Tablets have become one of the main media consumption devices. Unfortunately a decent tablet can set you back well over £100 which is why the new Amazon Fire, now under £50, may be of interest to you. The device itself is worth more than this so you may be asking why they are willing to sell below, or close, to cost of production? The answer is in the lock screen which will show a carousel of advertisements every time you turn the screen on. This can not be disabled but honestly, how often do you sit there staring at a lock screen?
Don’t be fooled. You will not get the android app store or the latest stock OS as you are locked into Amazon’s ecosystem with Fire OS 5.1 “Bellini” and the Amazon Underground app store, where you can find many of your favourite premium apps for free and without in-app purchases (although there are tutorials to put Google Play on the device). Due to being tied into Amazon you also have free cloud storage for all Amazon content and photos taken with Fire devices. Don’t get too excited, though, as the rear facing camera is only 2 MP at 720p and the front is VGA (640×480) which is pretty poor for most things. It will, however, get you through a quick Skype with the family back home, although you may look a little washed out.
The screen is not HD but it does provide bright and vivid colours on its 1024×600 IPS display. Unlike cheaper tablets, the display allows for wide viewing angles so you do not have to be directly in front, making it perfect for showing your friends the latest Yaks or sharing downloaded Amazon Prime movies and series. The tablet only has 8GB of inbuilt storage, which for the price is nothing to complain about, but it also offers the ability to upgrade to an additional 128GB with its microSD slot.
From some of the ‘scratch test’ videos on YouTube it looks like a tough little tablet having survived the likes of a light bulb being smashed on it, keys being drawn across the screen, pennies dropped, and a knife hitting the screen with little to no damage. Speaking of YouTube, the sound quality is pretty decent although if you lay the device on its back the speaker will be blocked so you will need to hold it or get a nice stand.
With the tablets 1.3 GHz quad-core processor and GB of RAM it is a little slow to respond at times but it is still much faster than a tablet of a similar price and is able to play ‘Hearthstone: Heroes of Warcraft’ which is quite a processor heavy game, although it does take a while to get through the initial load screen. With gaming you will also need a good WiFi signal which may be a problem in crowded areas as it only has single band 2.4GHz 802.11b/g/n. That could kill the fun in halls or on a public connection, although on device gaming should be smooth especially with the ability to pair a bluetooth controller or headset.

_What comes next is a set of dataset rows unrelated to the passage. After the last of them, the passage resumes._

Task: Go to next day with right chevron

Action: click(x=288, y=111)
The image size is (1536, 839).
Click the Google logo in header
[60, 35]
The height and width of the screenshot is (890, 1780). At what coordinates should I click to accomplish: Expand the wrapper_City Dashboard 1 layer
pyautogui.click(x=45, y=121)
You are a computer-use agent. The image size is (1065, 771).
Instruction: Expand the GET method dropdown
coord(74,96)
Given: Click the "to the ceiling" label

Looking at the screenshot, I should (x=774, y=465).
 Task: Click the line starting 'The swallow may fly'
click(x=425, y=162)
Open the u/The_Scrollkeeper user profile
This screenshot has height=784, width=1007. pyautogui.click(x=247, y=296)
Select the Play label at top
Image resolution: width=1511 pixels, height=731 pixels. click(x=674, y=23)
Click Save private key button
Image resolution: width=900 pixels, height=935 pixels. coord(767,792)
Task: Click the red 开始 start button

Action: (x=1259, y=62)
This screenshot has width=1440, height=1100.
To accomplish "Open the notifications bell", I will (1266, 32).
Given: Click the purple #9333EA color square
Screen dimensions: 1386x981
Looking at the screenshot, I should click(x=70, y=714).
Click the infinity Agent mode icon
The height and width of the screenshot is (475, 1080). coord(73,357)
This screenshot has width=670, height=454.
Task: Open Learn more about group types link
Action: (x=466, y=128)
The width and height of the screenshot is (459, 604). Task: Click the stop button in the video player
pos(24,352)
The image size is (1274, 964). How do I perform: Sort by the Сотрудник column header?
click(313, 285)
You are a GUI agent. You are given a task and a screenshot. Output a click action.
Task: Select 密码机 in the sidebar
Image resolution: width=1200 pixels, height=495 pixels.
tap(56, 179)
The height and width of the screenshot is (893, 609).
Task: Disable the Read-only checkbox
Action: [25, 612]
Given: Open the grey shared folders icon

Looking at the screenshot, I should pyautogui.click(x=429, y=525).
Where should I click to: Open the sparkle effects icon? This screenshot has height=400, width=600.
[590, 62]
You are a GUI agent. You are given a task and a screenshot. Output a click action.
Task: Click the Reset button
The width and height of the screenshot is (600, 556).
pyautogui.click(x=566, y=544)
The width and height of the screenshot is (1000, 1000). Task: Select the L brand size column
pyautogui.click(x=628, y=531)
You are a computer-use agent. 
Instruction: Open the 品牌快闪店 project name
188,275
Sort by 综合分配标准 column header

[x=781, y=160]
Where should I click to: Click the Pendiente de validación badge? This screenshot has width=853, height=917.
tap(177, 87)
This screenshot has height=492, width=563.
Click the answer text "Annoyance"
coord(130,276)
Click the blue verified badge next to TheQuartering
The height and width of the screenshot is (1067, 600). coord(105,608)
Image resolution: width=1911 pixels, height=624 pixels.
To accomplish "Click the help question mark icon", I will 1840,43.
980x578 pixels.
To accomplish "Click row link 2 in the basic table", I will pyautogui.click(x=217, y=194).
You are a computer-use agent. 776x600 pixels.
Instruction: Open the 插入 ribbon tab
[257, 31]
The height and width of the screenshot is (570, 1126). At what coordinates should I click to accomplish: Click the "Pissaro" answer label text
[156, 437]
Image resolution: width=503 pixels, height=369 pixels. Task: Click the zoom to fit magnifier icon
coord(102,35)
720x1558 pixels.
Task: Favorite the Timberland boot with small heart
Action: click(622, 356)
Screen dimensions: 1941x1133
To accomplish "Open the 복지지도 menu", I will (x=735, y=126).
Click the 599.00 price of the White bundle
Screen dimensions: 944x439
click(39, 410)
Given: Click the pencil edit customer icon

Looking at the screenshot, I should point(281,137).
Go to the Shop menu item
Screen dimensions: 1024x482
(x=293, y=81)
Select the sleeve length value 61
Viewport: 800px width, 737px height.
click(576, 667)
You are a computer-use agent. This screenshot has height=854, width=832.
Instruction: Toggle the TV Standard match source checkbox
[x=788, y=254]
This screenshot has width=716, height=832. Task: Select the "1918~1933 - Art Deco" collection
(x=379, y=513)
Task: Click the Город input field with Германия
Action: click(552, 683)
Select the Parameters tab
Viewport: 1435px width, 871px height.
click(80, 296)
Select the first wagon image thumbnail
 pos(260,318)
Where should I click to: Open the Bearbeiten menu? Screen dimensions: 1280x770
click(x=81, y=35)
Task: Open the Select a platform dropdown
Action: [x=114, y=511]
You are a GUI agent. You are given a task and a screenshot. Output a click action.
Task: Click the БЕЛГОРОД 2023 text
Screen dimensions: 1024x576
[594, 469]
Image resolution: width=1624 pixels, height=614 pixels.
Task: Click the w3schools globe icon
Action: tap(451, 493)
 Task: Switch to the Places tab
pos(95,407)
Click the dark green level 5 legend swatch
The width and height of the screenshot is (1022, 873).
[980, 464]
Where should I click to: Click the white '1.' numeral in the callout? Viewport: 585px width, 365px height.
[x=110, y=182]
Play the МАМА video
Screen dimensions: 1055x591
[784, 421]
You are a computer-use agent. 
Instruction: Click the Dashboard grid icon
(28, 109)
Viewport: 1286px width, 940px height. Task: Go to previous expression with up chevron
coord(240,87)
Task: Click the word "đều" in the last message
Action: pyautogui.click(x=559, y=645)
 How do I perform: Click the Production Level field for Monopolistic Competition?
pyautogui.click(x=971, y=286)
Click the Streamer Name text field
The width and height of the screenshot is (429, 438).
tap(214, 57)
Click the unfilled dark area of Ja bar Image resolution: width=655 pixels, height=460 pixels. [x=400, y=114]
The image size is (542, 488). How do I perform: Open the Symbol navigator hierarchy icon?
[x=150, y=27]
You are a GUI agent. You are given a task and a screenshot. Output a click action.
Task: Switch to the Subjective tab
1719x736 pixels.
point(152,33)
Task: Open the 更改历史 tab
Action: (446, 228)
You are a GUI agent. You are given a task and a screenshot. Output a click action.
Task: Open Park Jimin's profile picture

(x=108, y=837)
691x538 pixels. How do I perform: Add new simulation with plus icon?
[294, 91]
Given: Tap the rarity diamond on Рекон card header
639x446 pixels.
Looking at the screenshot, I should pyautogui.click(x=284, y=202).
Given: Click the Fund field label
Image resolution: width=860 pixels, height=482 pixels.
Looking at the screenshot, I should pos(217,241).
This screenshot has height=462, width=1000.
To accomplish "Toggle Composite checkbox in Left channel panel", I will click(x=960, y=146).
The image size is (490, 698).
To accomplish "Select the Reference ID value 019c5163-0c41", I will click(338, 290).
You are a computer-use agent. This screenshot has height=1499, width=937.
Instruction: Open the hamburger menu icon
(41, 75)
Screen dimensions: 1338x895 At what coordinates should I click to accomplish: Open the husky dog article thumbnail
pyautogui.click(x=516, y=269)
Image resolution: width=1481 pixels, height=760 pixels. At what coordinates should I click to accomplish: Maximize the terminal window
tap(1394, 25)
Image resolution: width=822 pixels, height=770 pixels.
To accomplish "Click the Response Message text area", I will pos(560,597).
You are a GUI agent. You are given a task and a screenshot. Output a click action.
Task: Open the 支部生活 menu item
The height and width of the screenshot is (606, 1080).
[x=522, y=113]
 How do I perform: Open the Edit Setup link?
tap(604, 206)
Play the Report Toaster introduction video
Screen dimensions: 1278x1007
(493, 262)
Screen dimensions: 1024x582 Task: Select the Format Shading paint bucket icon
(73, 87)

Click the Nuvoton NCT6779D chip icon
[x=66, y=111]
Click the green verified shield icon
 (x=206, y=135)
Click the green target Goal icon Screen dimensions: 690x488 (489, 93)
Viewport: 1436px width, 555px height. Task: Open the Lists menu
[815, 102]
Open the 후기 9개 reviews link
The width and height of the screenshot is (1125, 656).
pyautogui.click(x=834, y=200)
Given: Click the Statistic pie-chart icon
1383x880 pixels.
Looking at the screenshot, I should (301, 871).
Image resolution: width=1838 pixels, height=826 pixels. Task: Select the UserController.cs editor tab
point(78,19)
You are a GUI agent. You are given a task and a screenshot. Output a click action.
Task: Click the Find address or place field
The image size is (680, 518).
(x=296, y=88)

The tablet itself claims to be twice as durable as the iPad Air 2 which may be due to its plastic construction which makes it more flexible. This does have the issue that if you press the back too hard it can also trigger menus and other actions which can be a problem if you have a tight grip. The durability is a good incentive but it also has a kid safe mode which makes it an ideal present for children (along with special covers) as you can create a profile for each child and choose what books, apps, games they have access too. If they like to avoid homework you can also set daily limits for tablet use, or restrict certain categories (such as games and video) while leaving unlimited time for reading.
One more thing to consider before purchasing this device is that it can reach around 7 hours battery life whilst taking 6 to charge from being completely dead. If this sounds like a device which would interest you and some friends you may also want to band together and make an order of a six pack. For some reason Amazon are offering 6 for the price of 5 so you could end up paying only £33.33 for your very own tablet.